If you still feel that these solutions are not enough to bridge the gaps between available workout slots, there are semi-public spaces that can be accessed for little to no cost. Local colleges may offer a space, although expect to be de-prioritised in favour of registered students. Talk to whoever runs your local community hall. These things are often out of use for big swathes of time. Even churches can sometimes accommodate this (and there you get the advantage of awesome acoustics). Live rurally? I bet there are plenty of isolated, zen-worthy spots for you to work in. What’s that? Your friend/family-member are going away and need a pet-sitter? One intensive vocal retreat coming right up!


Still not convinced? Then find yourself someone else who wants to learn alongside you. Having a study-buddy is a great way of evening the playing field, self-consciousness-wise. Also, it’s great to have a second pair of ears handy and embarking on a project together may help reinforce mutual motivation to practise.


Remember: it’s entirely natural, even in the event that x person within hearing distance is very supportive, to feel self-conscious about vocalising. It’s a time where you’re actively and non-judgmentally exploring the frailties of your voice, and that sometimes involves making some pretty embarrassing sounds. I started serious vocal training while living in shared university accommodation that had paper-thin walls. Admittedly my co-habitors’ total lack of consideration for their own noise pollution kind of gave me license to throw caution to the wind as far as they were concerned, but it still took some guts to just go for it even when I knew I sounded ridiculous. But, and this is very important: inhibition equals note death – if you fear failing a note, then you’re anticipating it, which means you’re expecting it, which means you’re less likely to commit wholeheartedly to it, which becomes a self-fulfilling prophecy. Singing is a leap of faith, in more ways than one.
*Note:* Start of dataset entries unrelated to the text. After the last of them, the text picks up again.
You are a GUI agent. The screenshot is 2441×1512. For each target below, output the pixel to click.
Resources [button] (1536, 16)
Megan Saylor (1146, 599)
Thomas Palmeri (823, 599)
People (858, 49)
The good news is that if you bring yourself to jump that psychological hurdle, you’ll have brought yourself one big step closer to delivering the goods on stage. If you’re prepared to vocalise within hearing range of someone, you’re much better prepared to sing in front of an audience without crumbling under stage-fright.


Beyond this, what will you need? Just determination, ambition, drive, patience, perseverance, that sort of thing. Basically everything an annoying American motivational speaker ever put into nine steps.